• _ASSIGNMENT_: All the entries need to be quoted exactly, apart from the pictures, which you should drop.

• _RECORDS PROVIDED_:

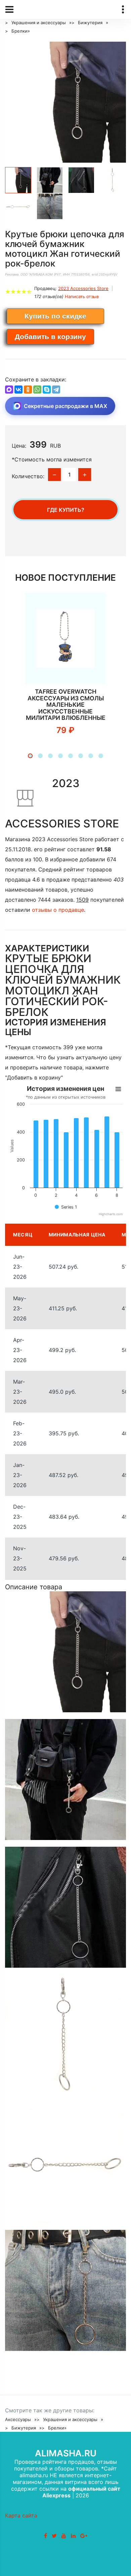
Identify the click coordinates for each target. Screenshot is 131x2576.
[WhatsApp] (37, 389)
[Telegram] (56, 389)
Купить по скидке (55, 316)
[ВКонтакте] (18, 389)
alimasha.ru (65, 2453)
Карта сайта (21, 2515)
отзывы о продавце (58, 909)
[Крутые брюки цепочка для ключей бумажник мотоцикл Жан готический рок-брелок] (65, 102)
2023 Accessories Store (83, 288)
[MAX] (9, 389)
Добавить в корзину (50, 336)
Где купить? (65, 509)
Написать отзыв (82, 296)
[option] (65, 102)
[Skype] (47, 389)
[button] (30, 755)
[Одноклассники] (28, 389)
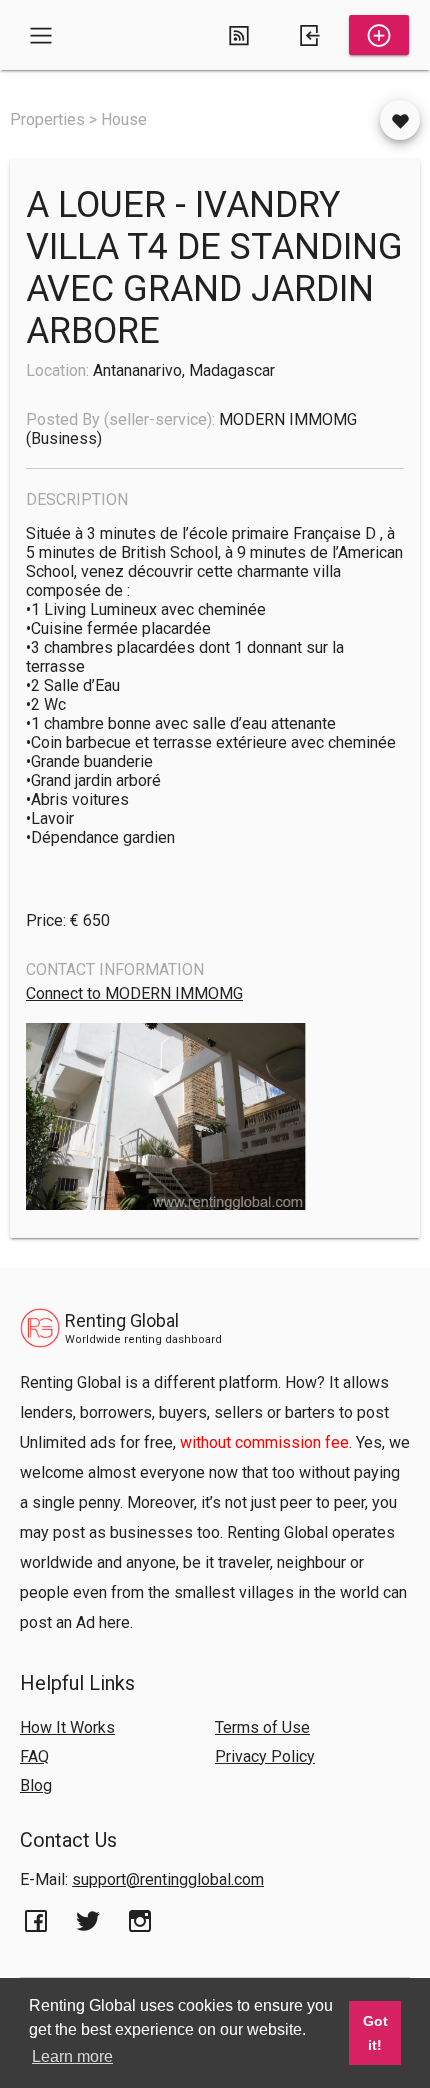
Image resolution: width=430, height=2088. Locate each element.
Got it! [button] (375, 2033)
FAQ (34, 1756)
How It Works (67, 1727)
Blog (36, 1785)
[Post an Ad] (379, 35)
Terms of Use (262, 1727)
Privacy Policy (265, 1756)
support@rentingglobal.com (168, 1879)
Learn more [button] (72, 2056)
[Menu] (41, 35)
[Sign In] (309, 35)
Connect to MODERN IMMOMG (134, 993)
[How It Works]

• _RESPONSE BOX_:
Identify the click coordinates for each target. Screenshot is 131x2576.
[WhatsApp] (37, 389)
[Telegram] (56, 389)
Купить по скидке (55, 316)
[ВКонтакте] (18, 389)
alimasha.ru (65, 2453)
Карта сайта (21, 2515)
отзывы о продавце (58, 909)
[Крутые брюки цепочка для ключей бумажник мотоцикл Жан готический рок-брелок] (65, 102)
2023 Accessories Store (83, 288)
[MAX] (9, 389)
Добавить в корзину (50, 336)
Где купить? (65, 509)
Написать отзыв (82, 296)
[option] (65, 102)
[Skype] (47, 389)
[button] (30, 755)
[Одноклассники] (28, 389)
Image resolution: width=430, height=2088. Locate each element.
Got it! [button] (375, 2033)
FAQ (34, 1756)
How It Works (67, 1727)
Blog (36, 1785)
[Post an Ad] (379, 35)
Terms of Use (262, 1727)
Privacy Policy (265, 1756)
support@rentingglobal.com (168, 1879)
Learn more [button] (72, 2056)
[Menu] (41, 35)
[Sign In] (309, 35)
Connect to MODERN IMMOMG (134, 993)
[How It Works]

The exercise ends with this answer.